Kehila Moreno is the Office and Special Projects Assistant at San Diego Social Venture Partners and shared the below reflection following her participation in a San Diego Grantmaker's event called Shaping the Moment into a Movement: Black Youth Voice and Leadership, wherein Black youth leaders and Black leaders of many racial justice organizations including The California Endowment, Black Organizing Project, RYSE Center, and California for Justice, discussed the role that philanthropy can play in advancing racial equity.
Making Way for Young Black Leaders
By Kehila Moreno
It is evident that people are demanding change. Change in our school system, change in our policies, and ultimately change in our hearts.
After attending San Diego Grantmaker’s webinar, Shaping the Moment into a Movement, I had an uncomfortable conversation with myself about my own privilege. I am the daughter of Mexican immigrants, a low-income student, and someone who identifies with the LGBTQIA+ community. Still, I do not face the same adversity and oppression as the Black community.
An impactful moment in that webinar was when they asked students which types of assistance would best help black students in school. In addition to asking for healthy food options and health services, they said, “Stop suspending and expelling us.” This will help dismantle the school-to-jail pipeline that many people are completely unaware of, and that drastically affects communities of color.

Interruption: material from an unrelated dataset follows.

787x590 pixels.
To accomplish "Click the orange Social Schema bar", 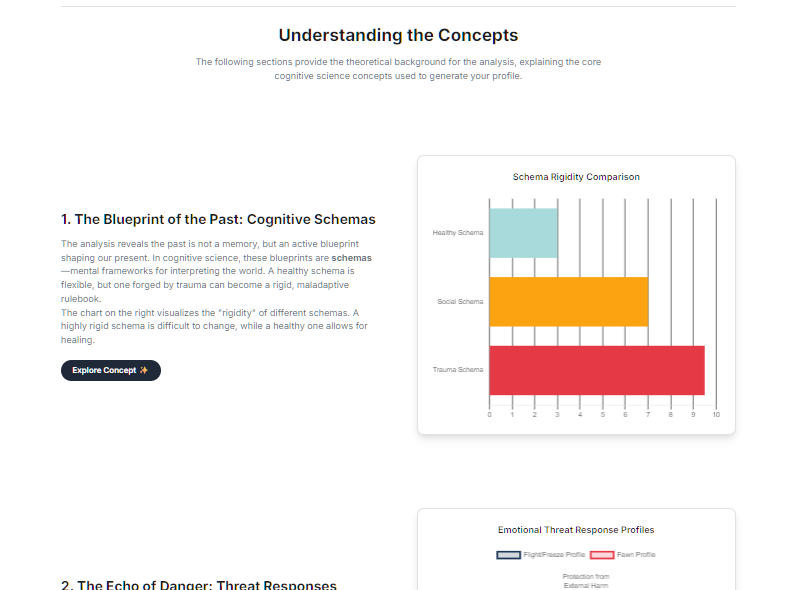I will [x=568, y=301].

The school-to-prison pipeline is a modern system that funnels students of color into the criminal justice system due to a lack of support resources and because of zero tolerance policies which punish but fail to assist. Young Black leaders on the call reminded me that they are not only underserved in academia and within American schools across the country, but their rights are often ignored during the policymaking process.

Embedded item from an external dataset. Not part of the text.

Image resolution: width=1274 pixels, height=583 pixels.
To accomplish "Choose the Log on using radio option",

How can we help the Movement?
The answer is simple - every presenter and panelist emphasized this point. Invest in young Black leaders. Dr. Robert K. Ross, President and CEO of the California Endowment, said that trusting and investing in the voices of young people causes the most change because they push the agenda and do not disappoint. Dr. Ross reiterated this point by saying, “We are no longer funding a pile of grantees, we are investing in the development of a power building eco-system for a structural change!”
Black youth have the unique ability to use the injustice and adversity that they face in school and in their community to understand needed policy changes that will help elevate their community and create a more just system. They are at the center of community organizing. It is clear they can create change, therefore, we must create spaces and platforms that they can use to voice their ideas about reimagining systems. Together, we must create systems that are ready and willing to support young Black leaders.